Whatever the outcome of regulatory action, there are three clear steps that life science organizations can take to ensure that PV use of automation and AI stays a step ahead of new compliance standards and ensures improved productivity.

Robust training. Training needs to begin with the scientific basics of what artificial intelligence is, how it works and how there is still a critical need for humans to interact with the output to apply clinical judgment and decision-making where humans excel, and machines currently do not. When employees understand what the algorithms are meant to do and how they actually behave, have clarity on what support they need to provide and how it will improve their work, employees are much more likely to use them often and as intended. Furthermore, consideration needs to be given to how the machine learns over time and the records for how training is managed should be retained as part of the company’s overall quality management system.

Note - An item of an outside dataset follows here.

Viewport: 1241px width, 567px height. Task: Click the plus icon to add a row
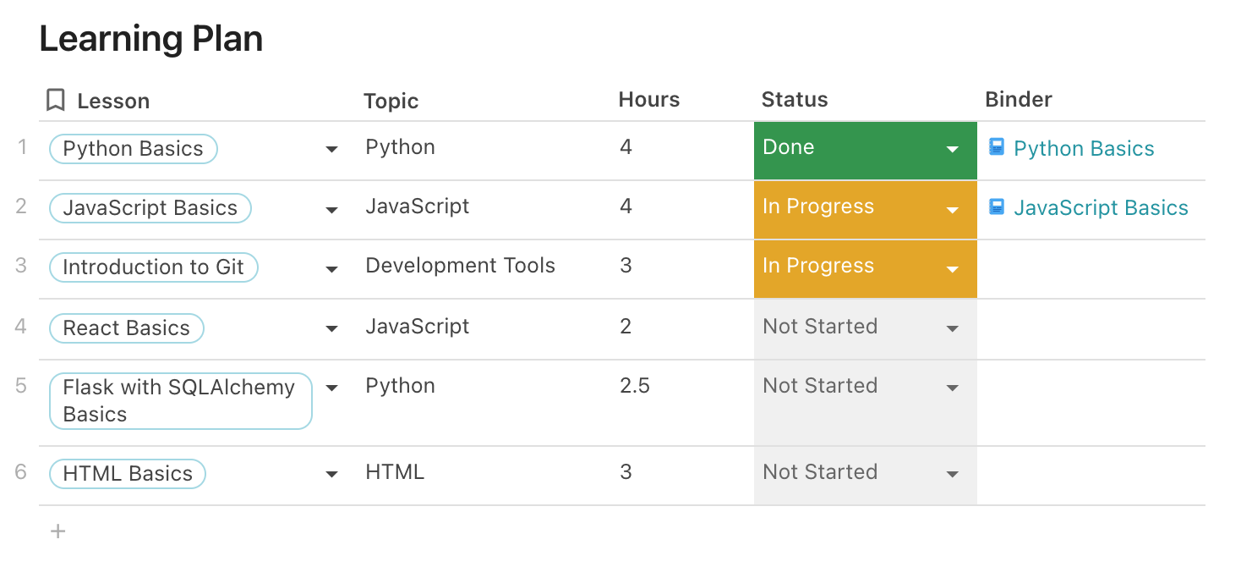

Cross-departmental engagement. As organizations begin to roll out AI systems, it’s important for PV and technology teams to collaborate early and often. A DevOps approach is recommended, as this will ensure the success in developing and deploying AI technology.  With this approach, both teams will be expected to assess and address gaps in real-time to ensure that the product performs as expected. Frequent and ongoing engagement also enables IT teams to quickly communicate to pharmacovigilance any changes to the AI product, including algorithm updates – a critical step to ensure that automated adverse event and adverse drug reaction reporting processes remain compliant. Frequency of AI performance reviews should be documented, and contingency measures established should there be any deviation from the minimum quality standards established as part of the overall quality management system.

Process harmonization. Any enterprise application rollout may come with unintended consequences, and AI is no exception. In addition, incomplete or erroneous data left unchecked and certain types of analysis may trigger anomalies that, if left undetected and unaddressed, could have an adverse impact on the entire analytics environment – risk of rework, unnecessary delays and an increased risk of non-compliant results. Organizations should harmonize business processes prior to implementation and continually assess them after implementation, to account for any nuances that may been missed. Any AI deployment should include a mechanism for flagging where human intervention may be required (e.g. where an adverse event case is flagged as an exception if AI was unable to create an accurate case narrative).

Act now to avoid challenges in the future

It’s impossible to predict when governing bodies in the United States, the European Union, or elsewhere will issue new regulations for the use of AI in healthcare and life sciences. It’s also impossible to predict whether these regulations will embrace the recommendations of ICMRA, or whether there will be broad alignment among regulators in different jurisdictions.

The absence of regulatory standards shouldn’t dissuade life science organizations from considering AI for pharmacovigilance. The increased volume and compressed timeline of COVID-19 treatment and vaccine development has underscored the value of automation technology for adverse event and adverse drug reaction reporting. Manual processes alone would have been insufficient to meet the monumental challenges that the industry faced.

Organizations that take the right steps today – thorough training, engagement and collaboration, ongoing business process harmonization, and rigorous testing and monitoring of technology deployments  – will bolster the maturity of their AI and automation programs in pharmacovigilance. As a result of this work, they will be well positioned to meet whatever regulatory requirements emerge in 2022 and beyond.